▸ Exercise requirements
Line count for the string "computer": give the number of lines in the data below that contain it, and nothing more.

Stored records
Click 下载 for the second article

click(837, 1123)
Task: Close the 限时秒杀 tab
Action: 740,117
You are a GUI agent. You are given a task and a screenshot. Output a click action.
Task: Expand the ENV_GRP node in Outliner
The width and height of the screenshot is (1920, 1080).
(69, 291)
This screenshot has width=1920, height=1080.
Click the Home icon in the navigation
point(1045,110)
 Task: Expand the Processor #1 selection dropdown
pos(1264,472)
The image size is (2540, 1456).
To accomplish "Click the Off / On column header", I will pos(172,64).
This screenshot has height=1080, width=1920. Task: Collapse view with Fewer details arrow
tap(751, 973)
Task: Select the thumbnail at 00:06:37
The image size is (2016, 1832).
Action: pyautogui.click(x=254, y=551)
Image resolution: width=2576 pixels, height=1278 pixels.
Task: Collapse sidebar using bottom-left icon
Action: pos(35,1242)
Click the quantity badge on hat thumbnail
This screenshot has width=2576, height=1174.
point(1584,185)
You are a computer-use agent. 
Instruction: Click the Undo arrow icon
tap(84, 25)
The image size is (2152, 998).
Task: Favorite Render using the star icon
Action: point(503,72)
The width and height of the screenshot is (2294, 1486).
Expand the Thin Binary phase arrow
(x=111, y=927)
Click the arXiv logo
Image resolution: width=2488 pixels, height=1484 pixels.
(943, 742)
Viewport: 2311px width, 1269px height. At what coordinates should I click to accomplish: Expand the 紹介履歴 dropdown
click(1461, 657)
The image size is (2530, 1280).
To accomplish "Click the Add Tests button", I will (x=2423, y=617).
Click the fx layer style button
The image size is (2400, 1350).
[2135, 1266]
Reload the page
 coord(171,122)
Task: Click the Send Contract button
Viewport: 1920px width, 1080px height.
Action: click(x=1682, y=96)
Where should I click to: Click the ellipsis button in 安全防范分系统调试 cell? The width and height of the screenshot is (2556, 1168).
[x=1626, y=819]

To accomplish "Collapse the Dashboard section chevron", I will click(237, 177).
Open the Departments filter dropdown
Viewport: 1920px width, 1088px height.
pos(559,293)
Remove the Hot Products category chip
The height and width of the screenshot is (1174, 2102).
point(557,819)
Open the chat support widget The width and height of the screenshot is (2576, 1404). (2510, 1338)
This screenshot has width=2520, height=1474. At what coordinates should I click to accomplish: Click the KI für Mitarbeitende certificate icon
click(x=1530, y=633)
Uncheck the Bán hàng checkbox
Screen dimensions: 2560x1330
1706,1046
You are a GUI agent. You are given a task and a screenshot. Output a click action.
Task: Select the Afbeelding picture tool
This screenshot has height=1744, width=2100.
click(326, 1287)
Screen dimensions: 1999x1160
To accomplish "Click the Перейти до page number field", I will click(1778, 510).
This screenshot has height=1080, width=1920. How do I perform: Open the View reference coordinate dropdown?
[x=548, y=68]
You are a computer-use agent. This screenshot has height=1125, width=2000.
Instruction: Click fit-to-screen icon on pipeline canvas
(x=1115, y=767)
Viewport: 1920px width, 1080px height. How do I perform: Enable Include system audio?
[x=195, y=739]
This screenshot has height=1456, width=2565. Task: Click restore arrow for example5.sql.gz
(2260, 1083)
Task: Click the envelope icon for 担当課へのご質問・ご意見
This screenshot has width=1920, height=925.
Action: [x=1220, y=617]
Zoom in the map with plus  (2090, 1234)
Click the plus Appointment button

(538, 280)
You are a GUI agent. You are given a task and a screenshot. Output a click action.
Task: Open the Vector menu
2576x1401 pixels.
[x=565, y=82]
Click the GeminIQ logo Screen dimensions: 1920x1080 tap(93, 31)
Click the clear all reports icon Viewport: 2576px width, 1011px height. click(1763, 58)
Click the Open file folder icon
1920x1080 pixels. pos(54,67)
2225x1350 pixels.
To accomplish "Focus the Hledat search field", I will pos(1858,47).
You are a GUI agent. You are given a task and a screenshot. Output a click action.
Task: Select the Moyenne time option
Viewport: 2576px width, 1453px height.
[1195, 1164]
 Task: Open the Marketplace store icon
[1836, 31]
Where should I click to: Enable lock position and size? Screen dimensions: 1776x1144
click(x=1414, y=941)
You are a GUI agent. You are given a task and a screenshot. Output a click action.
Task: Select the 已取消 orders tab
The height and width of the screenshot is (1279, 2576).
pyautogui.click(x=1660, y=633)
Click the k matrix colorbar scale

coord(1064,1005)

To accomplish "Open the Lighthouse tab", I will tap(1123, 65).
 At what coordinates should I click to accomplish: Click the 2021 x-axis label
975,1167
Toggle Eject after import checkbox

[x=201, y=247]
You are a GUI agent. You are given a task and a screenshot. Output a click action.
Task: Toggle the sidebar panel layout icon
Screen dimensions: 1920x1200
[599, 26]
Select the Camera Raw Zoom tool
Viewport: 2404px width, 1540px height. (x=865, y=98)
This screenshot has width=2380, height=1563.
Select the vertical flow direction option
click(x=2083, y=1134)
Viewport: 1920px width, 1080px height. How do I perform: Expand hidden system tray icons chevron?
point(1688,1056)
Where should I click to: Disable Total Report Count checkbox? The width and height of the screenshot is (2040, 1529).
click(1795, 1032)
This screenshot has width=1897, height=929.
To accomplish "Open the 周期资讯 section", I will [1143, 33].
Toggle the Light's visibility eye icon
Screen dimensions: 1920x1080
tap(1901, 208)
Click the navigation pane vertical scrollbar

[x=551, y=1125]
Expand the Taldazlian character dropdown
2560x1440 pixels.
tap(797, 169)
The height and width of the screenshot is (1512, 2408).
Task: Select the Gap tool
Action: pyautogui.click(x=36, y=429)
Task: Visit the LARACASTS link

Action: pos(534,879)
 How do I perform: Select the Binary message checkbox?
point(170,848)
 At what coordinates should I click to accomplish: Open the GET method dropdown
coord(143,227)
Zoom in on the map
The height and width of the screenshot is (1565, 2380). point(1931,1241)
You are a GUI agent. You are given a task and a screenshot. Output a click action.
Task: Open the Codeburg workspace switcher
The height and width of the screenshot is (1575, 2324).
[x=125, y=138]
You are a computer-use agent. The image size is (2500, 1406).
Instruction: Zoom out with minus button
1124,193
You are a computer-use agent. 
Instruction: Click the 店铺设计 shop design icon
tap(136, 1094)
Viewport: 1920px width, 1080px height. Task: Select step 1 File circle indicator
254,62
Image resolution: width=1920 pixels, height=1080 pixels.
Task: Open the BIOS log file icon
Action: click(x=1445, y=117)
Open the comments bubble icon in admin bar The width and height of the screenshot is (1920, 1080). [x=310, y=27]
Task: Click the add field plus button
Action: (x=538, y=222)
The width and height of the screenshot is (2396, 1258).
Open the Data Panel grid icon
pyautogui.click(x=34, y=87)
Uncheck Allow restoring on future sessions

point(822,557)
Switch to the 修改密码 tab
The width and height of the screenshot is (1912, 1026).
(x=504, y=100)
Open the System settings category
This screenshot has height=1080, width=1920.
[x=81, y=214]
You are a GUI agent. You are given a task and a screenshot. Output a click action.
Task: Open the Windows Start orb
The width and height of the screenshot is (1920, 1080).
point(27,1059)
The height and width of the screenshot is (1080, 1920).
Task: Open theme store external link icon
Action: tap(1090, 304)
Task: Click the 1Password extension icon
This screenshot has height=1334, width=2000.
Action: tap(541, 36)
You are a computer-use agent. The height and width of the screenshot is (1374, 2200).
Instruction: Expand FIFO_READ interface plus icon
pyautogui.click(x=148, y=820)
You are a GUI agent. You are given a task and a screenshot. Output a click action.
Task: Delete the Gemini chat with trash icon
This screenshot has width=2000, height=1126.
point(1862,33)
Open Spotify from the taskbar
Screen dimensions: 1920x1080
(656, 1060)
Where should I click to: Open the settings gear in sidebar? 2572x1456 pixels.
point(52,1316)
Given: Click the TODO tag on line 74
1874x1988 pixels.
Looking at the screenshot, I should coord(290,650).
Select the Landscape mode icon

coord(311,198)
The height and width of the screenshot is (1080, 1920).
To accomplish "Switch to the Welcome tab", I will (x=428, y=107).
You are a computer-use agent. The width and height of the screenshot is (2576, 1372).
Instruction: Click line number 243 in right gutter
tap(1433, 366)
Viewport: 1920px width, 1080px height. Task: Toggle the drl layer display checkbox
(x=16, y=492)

▸ Response area
6